** BEGIN Given information **
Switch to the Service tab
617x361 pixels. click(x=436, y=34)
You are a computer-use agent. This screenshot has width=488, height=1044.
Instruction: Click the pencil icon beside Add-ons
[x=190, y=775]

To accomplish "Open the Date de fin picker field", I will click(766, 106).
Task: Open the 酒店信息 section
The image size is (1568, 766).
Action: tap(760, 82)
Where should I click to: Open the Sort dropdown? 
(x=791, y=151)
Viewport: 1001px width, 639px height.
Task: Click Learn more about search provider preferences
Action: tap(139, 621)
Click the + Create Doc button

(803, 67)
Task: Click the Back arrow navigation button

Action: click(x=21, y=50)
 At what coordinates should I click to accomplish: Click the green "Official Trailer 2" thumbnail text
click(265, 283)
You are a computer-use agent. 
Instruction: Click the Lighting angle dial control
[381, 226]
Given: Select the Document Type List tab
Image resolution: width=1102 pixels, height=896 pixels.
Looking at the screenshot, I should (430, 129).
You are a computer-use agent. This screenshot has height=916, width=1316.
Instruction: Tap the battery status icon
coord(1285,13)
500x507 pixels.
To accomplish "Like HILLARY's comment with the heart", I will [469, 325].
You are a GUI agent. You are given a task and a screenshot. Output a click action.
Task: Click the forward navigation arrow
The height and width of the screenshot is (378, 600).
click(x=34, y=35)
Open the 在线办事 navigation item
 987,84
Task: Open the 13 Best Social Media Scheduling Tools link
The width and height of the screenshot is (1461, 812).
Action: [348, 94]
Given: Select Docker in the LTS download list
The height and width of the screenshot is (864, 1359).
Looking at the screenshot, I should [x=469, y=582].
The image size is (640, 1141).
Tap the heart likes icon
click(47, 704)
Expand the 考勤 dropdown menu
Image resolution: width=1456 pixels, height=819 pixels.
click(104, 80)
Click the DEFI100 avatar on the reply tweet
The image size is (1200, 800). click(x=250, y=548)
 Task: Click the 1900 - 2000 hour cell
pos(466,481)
** END Given information **
**What to work on**.
Transcribe the records verbatim, starting at the first line and ending at the line that contains "[x=190, y=775]".

**Output for this task**.
Switch to the Service tab
617x361 pixels. click(x=436, y=34)
You are a computer-use agent. This screenshot has width=488, height=1044.
Instruction: Click the pencil icon beside Add-ons
[x=190, y=775]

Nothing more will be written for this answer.